In a similar vein, the Oklahoma high court emphasized: “What we cannot ignore is that improper use of prescription opioids led to many of these deaths; few deaths occurred when individuals used pharmaceutical opioids as prescribed. We also cannot disregard that chronic pain affects millions of Americans. It is a persistent and costly health condition, and opioids are currently a vital option for pain.
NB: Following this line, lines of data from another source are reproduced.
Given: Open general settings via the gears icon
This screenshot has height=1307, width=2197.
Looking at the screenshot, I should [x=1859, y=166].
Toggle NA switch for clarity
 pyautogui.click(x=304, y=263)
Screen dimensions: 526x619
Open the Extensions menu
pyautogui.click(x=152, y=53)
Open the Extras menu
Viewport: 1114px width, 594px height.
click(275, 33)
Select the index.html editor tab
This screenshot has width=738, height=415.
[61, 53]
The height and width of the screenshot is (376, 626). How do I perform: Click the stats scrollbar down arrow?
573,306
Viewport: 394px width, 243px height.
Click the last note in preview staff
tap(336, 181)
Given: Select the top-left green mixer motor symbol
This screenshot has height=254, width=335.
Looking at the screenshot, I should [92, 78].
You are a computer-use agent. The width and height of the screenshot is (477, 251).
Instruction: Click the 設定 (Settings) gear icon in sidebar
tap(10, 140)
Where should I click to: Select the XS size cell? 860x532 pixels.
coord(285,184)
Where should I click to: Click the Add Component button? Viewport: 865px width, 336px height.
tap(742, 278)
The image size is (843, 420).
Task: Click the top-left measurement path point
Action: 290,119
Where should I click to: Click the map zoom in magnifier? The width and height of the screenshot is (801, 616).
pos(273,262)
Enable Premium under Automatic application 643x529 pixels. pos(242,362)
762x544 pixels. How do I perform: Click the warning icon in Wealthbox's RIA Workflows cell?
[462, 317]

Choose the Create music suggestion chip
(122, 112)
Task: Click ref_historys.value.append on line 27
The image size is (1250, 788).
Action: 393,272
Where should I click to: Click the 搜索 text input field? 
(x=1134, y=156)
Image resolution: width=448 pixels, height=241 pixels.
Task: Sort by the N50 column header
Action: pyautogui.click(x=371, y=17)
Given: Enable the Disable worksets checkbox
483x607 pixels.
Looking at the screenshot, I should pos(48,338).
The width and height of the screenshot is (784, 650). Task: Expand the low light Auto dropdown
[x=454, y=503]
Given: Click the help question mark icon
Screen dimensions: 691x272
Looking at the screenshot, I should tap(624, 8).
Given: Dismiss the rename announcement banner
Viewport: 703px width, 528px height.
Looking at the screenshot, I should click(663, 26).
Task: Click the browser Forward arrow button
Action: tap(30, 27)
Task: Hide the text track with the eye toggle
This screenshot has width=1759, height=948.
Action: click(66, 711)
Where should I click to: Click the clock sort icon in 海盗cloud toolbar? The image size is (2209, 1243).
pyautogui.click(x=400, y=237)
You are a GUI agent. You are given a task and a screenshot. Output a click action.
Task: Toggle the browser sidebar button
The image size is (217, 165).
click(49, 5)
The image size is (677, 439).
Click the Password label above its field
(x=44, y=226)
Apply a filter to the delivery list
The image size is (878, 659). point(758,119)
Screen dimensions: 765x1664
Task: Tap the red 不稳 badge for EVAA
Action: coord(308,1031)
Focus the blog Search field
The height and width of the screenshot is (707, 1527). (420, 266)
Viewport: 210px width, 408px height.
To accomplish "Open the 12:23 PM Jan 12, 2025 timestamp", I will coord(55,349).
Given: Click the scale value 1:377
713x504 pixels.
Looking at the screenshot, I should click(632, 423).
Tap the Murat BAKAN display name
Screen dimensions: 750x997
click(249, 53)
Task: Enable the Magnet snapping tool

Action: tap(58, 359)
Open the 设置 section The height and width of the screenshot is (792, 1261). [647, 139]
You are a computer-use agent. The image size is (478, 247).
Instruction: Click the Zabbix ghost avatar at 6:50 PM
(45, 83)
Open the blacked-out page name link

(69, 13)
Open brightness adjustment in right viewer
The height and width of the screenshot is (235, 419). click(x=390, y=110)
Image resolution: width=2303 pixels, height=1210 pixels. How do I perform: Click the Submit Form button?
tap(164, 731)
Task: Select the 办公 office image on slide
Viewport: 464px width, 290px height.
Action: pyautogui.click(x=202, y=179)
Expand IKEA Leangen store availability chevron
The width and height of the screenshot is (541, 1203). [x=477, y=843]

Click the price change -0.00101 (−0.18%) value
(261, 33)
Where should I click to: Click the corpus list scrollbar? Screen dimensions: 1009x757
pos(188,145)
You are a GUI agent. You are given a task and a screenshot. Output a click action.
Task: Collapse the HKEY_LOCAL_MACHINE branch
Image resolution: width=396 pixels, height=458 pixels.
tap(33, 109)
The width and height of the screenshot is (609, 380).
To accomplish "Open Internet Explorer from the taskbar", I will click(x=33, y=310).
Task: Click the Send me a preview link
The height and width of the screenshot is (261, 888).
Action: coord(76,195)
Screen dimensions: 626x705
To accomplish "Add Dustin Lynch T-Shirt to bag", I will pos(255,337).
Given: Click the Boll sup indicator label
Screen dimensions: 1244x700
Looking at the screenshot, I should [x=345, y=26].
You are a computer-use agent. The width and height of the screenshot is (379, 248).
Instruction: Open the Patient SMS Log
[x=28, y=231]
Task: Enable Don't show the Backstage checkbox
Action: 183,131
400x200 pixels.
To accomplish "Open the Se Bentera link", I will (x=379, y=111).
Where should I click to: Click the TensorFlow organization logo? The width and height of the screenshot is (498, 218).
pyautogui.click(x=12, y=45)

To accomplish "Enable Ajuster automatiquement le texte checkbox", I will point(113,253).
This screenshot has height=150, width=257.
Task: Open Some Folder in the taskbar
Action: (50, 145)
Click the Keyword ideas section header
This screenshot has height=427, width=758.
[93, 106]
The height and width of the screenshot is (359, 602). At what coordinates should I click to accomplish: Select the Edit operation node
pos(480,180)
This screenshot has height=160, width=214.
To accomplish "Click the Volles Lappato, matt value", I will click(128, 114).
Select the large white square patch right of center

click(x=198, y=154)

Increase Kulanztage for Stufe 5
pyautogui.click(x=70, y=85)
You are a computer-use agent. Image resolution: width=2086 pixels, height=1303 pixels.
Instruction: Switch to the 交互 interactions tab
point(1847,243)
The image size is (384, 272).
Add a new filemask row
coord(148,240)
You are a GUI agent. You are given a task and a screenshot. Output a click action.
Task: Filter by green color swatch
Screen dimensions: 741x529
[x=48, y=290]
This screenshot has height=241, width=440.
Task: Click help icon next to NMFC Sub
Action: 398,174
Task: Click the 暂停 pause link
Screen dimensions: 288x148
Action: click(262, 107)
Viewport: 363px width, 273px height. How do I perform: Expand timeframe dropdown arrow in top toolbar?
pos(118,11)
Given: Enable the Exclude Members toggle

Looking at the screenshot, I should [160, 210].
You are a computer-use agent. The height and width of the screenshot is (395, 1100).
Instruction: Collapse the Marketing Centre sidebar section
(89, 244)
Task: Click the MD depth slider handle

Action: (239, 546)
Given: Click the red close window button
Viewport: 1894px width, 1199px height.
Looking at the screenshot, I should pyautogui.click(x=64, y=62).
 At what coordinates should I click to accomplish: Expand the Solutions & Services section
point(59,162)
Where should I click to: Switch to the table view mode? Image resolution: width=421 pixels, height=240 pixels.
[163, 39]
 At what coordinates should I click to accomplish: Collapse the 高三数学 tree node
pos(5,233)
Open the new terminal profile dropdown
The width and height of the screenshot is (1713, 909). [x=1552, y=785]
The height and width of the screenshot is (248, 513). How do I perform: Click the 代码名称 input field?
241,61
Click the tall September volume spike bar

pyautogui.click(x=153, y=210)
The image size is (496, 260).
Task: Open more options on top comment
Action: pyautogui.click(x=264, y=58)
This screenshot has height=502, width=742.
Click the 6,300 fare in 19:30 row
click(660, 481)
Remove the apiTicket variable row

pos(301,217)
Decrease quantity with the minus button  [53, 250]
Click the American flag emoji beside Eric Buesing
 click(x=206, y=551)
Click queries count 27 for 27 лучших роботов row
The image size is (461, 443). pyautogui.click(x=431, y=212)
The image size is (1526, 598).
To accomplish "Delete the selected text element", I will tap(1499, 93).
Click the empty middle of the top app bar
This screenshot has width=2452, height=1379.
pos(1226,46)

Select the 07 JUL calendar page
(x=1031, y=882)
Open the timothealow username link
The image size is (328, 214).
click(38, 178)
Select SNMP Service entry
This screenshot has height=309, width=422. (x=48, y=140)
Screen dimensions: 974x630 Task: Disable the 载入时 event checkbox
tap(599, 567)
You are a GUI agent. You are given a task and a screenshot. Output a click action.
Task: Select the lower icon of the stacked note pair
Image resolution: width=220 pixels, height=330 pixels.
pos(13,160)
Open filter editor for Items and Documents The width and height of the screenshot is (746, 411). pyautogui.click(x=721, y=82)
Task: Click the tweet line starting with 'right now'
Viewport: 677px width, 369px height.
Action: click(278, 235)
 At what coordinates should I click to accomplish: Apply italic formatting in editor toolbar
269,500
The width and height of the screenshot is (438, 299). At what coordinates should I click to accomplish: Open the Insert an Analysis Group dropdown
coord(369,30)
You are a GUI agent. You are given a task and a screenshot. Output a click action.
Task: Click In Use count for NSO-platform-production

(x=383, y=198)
The [FDA] has endorsed properly managed medical use of opioids (taken as prescribed) as safe, effective pain management, and rarely addictive.”10

The underlying themes of public nuisance law resonate particularly strongly today, as communities, businesses, and individuals continue to grapple with the repercussions of COVID-19.11 In a world where institutions of all kinds (e.g., state and local governments, educational institutions, and private businesses) still struggle with the effects and consequences of COVID, notwithstanding these recent decisions, litigants may continue to attempt to invoke the public nuisance doctrine as a legal response to the widespread public health issues cause by COVID. These recent decisions, however, might provide a roadmap to a successful defense for any defendant that finds itself on the receiving end of one of these claims.12

  1. See Rocky Tsai & Andrew O’Connor et al., Risk Assessments Need to Account for Public Nuisance Litigation, Ropes & Gray, https://www.ropesgray.com/en/newsroom/alerts/2020/10/Risk-Assessments-Need-to-Account-for-Public-Nuisance-Litigation (last visited Nov. 18, 2021)
  2. California v. Purdue Pharma L.P., No. 30-2014-00725287-CU-BT-CXC (Cal Super. Ct. tentative decision filed Nov. 1, 2021).
  3. Oklahoma v. Johnson & Johnson, No. 118474 (Okla. Nov. 9, 2021).
  4. See, e.g., California, supra note 2, at 2; Oklahoma, supra note 3, at 3.
  5. Oklahoma, supra note 3, at 13.
  6. California, supra note 2, at 14-15.
  7. California, supra note 2, at 10-13.
  8. California, supra note 2, at 14.
  9. Id. at 17.
  10. Oklahoma, supra note 3, at 3.
  11. See Rocky Tsai & Andrew O’Connor et al., Practical Guidance: Covid-19 Public Nuisance Claims, Bloomberg Law, https://www.bloomberglaw.com/product/health/document/X1DMTITG000000 (last visited Nov. 12, 2021).
  12. In her concurrence in Oklahoma v. Johnson & Johnson, Justice Dana Kuehn suggested that, without reasonable limitations, public nuisance could become “the newest fictional shape-shifting monster.” Oklahoma v. Johnson & Johnson, No. 118474, slip. op. at 3 (Okla. Nov. 9, 2021) (Kuehn, J., concurring). Noting that other tort laws exist to make injured persons whole, she cautioned against “creative” applications of public nuisance law. Id. “There is a reason why all things are as they are,” she wrote, quoting Bram Stoker’s Dracula.